PyCon DE & PyData 2026

When Space Weather Breaks Your GPS: Building an Explainable Early Warning System
2026-04-14 , Palladium [2nd Floor]

Have you ever happened to use GPS and realised that it is not working properly? The Sun could be responsible.

In this talk, I present a real-world machine learning forecasting system designed to predict a Space Weather phenomenon affecting GNSS accuracy and radio communications. The system is based on CatBoost and integrates data from space- and ground-based observations. SHAP is used to debug model behaviour and to build trust in model outputs. The talk focuses on model design and evaluation choices, showing how interpretability and uncertainty-aware forecasting can be combined in a real-time operational pipeline.

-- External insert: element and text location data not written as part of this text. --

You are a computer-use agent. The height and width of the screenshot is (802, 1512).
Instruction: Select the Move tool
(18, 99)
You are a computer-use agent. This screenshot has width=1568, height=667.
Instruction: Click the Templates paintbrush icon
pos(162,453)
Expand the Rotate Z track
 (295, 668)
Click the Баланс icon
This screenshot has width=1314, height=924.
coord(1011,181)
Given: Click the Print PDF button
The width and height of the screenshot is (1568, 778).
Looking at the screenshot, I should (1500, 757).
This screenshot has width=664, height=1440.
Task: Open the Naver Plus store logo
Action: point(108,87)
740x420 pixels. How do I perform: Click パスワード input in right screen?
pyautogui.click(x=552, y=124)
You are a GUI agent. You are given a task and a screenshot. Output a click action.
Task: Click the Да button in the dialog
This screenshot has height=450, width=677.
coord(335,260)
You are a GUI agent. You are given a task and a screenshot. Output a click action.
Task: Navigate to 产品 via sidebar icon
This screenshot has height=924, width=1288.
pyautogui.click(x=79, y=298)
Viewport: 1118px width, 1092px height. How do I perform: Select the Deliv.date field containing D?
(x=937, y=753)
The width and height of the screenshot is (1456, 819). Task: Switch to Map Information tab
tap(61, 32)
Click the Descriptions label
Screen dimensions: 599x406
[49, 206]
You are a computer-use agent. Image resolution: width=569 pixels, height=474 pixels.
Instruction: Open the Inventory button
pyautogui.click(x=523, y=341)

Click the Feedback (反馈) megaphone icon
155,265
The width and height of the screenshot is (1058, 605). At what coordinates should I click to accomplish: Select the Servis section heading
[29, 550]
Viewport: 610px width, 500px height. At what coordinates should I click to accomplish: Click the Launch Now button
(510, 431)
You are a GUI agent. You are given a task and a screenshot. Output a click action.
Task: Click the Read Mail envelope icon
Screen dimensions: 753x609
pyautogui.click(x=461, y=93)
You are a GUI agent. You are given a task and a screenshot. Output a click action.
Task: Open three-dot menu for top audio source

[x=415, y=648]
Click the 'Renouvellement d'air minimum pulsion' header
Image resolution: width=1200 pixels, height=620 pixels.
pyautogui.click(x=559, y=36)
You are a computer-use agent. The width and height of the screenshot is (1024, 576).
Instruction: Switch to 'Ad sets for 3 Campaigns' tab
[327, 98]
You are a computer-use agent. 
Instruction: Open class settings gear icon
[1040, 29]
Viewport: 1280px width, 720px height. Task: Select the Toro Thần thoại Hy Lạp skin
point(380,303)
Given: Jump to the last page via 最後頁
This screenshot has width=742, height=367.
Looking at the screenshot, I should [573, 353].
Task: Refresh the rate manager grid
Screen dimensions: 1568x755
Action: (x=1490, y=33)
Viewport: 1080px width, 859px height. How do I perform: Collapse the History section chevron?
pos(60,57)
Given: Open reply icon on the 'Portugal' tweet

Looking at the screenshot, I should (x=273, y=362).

Space Weather doesn’t just produce beautiful auroras: it can silently disrupt navigation systems, radio links, and satellite-based technologies we rely on every day.

Travelling Ionospheric Disturbances (TIDs) are wave-like structures in the ionosphere that affect GNSS accuracy and HF communications. From an ML perspective, forecasting TIDs is a challenging rare-event prediction problem involving imbalanced data and heterogeneous physical inputs.

In this talk, I will present an operational machine learning approach developed within the T-FORS project to forecast TID occurrence over Europe. The model is built using CatBoost and integrates data from space- and ground-based observations.

The talk focuses on model design and evaluation choices. In particular, I will show how SHAP can be used to debug model behaviour, validate feature relevance, and build trust in predictions in a high-risk operational context.

Along the way, I’ll share practical engineering lessons on:
- handling class imbalance,
- incorporating domain knowledge into ML pipelines,
- producing uncertainty-aware outputs via Conformal Prediction, and
- running interpretable models in real-time forecasting systems.

The talk is aimed at data scientists and ML practitioners interested in applied forecasting, interpretable models, uncertainty quantification and ML at the boundary between data and physics.


Talk outline
- 0-4: What is Space Weather and why should we care
- 4-7: Framing TID forecasting as an ML problem
- 7-10: Model design with CatBoost
- 10-13: Explainability with SHAP
- 13-18: Uncertainty quantification with Conformal Prediction
- 18-22: Cost-sensitive learning and real-time operations
- 22-25: Lessons learned
- 25-30: Q&A


Expected audience expertise in your talk's domain:: Intermediate Expected audience expertise in Python:: Intermediate Public link to supporting material, e.g. videos, Github::

https://github.com/viventriglia/t-fors

See also: Personal Website

A results-driven data professional, focused on hype-free solutions tailored to business needs.

I currently create value at the National Institute of Geophysics and Volcanology, where I develop machine learning models in the Space Weather domain. My work is complemented by finding the hidden stories in data and make them accessible to stakeholders. I studied Physics in Italy (Napoli) and Germany (Frankfurt am Main), previously worked in Analytics within the strategic division of the world's largest professional services network, as well as in the Data Science department of Italy’s leading publishing group.

I am also an organiser of PyData Roma Capitale, actively involved in building the local Python and data science community. Outside of work, I enjoy theatre, discussing finance, and learning new languages.